Linear Regression

Linear Regression is a statistical tool that establishes a linear relationship between given two variables.

This linear relationship is a straight line in X-Y coordinate system, where the straight line is defined by the following equation.

y = mx + c

where m is the slope or coefficient of x, and c is the y-intercept or just intercept.

In R language, lm() function is used to to derive the linear relationship between two variables using given data points for X and Y.

Syntax

The syntax to call lm() function with the data points as x and y vectors is

</>
Copy
lm(y~x)

lm() function returns a relation object.

The relation object contains the coefficient and intercept values, which define a straight line.
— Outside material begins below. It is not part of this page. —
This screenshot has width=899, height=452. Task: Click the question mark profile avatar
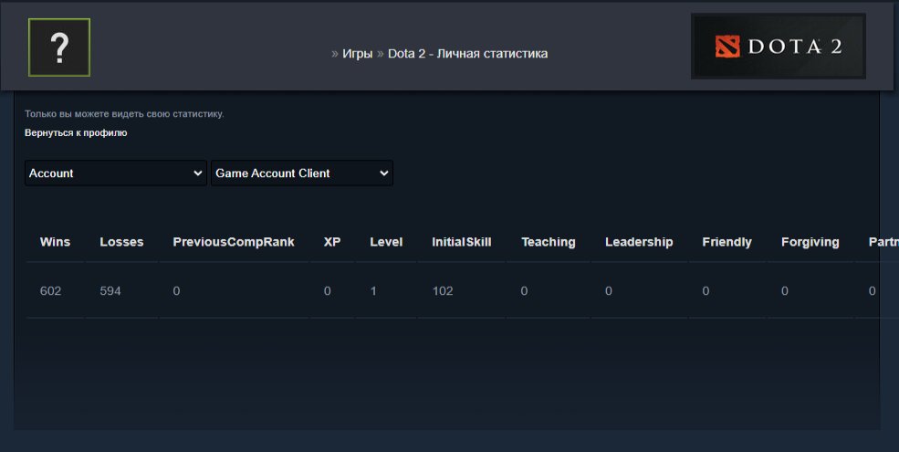59,47
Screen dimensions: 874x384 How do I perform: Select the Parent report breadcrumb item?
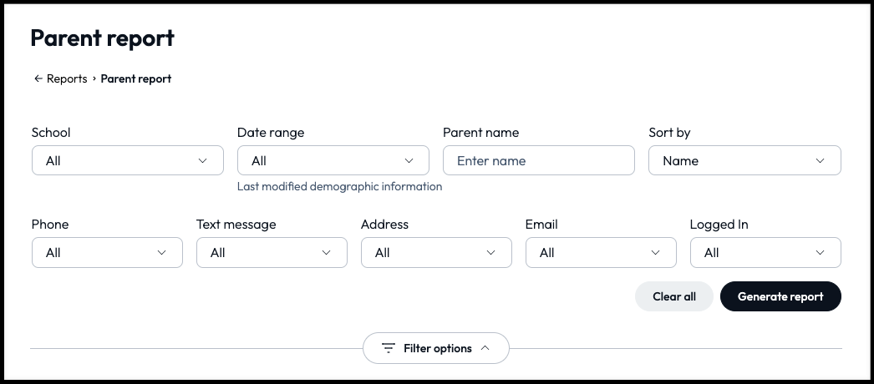tap(136, 78)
Using this relation object, we can predict the value of y, given the value of x and the relation object returned by lm(). The syntax of predict() function to predict the value of y given, relation object and x is

</>
Copy
predict(relation, x_value)

Examples

Linear Regression – Find Relation

In the following example, we take two vectors: x and y, and find the linear relation between these two variables.

example.r

</>
Copy
x <- c(14.2, 17, 13, 18, 12, 13, 17, 15.3, 14.8, 13)
y <- c(4, 6, 3.5, 7, 3, 4, 6, 5, 4.4, 3)

relation <- lm(y~x)
print(relation)

Output

tutorialkart$ Rscript example.r
Call:
lm(formula = y ~ x)

Coefficients:
(Intercept)            x  
    -5.0179       0.6523 

There, the linear (straight line) relation between x and y is

y = 0.6523 x - 5.0179

Prediction

Now, we shall predict the value of y, using this relation, for a value of x.

example.r

</>
Copy
x <- c(14.2, 17, 13, 18, 12, 13, 17, 15.3, 14.8, 13)
y <- c(4, 6, 3.5, 7, 3, 4, 6, 5, 4.4, 3)

relation <- lm(y~x)

x_new <- data.frame(x = 125)
y_predicted <- predict(relation, x_new)

print(y_predicted)

Output

      1 
76.5158 

Plot Data Points and Straight Line

We can plot the straight line and the data points used for finding the linear relation using linear regression technique.

example.r

</>
Copy
x <- c(14.2, 17, 13, 18, 12, 13, 17, 15.3, 14.8, 13)
y <- c(4, 6, 3.5, 7, 3, 4, 6, 5, 4.4, 3)

relation <- lm(y~x)

# save plot to the specified file
png(file = "output.png")

# plot the chart
plot(y,x,col = "blue",main = "Cost vs Temp",
     abline(lm(x~y)),cex = 1.3,pch = 16,xlab = "Temp in F",ylab = "Cost in Dollars")

# Save the file.
dev.off()

Output

R - Linear Regression

Conclusion

In this R Tutorial, we learned how to use linear regression technique to find a linear relationship between two variables using lm() function, predict y using the generated relation and input x, plotting the data points and the straight line to a plot.